(Stored data)
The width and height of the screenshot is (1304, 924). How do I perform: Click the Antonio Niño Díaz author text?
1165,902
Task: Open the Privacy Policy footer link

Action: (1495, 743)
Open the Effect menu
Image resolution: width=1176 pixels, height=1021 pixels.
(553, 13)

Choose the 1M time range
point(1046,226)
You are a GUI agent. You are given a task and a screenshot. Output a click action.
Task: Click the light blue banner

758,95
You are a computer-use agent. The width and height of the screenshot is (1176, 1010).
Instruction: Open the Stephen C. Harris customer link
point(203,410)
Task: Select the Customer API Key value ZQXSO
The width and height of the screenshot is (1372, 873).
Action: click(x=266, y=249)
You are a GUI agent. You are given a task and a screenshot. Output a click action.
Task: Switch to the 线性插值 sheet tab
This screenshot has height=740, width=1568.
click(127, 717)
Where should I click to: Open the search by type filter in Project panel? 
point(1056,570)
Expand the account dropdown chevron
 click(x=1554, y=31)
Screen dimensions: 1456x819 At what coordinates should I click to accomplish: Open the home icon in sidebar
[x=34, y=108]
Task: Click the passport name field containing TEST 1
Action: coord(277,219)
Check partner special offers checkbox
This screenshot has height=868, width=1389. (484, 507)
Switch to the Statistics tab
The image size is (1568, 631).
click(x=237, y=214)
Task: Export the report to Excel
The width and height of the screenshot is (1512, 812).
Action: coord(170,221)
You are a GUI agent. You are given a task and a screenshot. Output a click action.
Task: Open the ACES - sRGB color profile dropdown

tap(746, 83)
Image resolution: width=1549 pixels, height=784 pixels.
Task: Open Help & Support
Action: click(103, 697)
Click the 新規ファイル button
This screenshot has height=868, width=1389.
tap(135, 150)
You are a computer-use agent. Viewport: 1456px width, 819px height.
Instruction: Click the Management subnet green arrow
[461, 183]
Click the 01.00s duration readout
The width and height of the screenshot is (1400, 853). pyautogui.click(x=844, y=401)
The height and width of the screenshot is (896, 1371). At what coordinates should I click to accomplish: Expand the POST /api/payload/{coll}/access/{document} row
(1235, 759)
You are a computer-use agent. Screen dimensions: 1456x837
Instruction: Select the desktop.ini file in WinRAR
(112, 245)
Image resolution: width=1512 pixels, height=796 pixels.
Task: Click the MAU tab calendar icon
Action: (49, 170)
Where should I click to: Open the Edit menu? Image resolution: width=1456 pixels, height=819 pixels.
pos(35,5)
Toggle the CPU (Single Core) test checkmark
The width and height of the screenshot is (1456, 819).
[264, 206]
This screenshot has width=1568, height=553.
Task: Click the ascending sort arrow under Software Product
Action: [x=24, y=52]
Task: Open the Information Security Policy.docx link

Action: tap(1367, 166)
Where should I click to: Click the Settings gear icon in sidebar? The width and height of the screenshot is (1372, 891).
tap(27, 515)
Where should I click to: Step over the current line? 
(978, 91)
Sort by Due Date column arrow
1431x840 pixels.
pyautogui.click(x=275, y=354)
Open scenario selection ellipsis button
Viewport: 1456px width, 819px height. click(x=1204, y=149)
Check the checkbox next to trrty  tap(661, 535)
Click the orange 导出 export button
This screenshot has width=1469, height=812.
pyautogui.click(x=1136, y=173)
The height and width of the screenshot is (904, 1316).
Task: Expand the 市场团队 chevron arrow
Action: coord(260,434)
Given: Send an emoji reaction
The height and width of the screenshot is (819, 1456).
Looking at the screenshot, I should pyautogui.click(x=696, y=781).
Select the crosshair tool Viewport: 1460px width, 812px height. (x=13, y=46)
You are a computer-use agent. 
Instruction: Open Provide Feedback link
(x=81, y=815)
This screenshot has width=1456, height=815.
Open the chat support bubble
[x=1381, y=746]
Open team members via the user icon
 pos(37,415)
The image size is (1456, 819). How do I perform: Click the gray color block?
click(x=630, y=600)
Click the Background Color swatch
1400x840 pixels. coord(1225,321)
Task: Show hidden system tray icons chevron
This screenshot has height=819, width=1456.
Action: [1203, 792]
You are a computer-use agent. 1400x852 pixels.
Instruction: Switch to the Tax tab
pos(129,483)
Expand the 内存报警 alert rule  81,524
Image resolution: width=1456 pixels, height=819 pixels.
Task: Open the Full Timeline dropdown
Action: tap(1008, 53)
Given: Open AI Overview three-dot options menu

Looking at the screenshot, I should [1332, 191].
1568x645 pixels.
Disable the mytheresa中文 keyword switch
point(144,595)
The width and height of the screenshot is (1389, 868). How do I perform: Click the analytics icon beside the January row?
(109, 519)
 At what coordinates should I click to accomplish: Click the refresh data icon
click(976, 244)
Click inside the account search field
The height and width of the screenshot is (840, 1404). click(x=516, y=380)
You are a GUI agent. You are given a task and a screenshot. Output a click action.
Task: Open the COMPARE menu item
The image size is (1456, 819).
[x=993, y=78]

*AIM OF THE EXERCISE*.
Identify the lines in the entries that hold "computer" and return each one.

*SOLUTION TO THIS PROBLEM*.
You are a computer-use agent. The width and height of the screenshot is (1176, 1010).
You are a computer-use agent. Viewport: 1456px width, 819px height.
You are a computer-use agent. Screen dimensions: 1456x837
You are a computer-use agent. 
You are a computer-use agent. 1400x852 pixels.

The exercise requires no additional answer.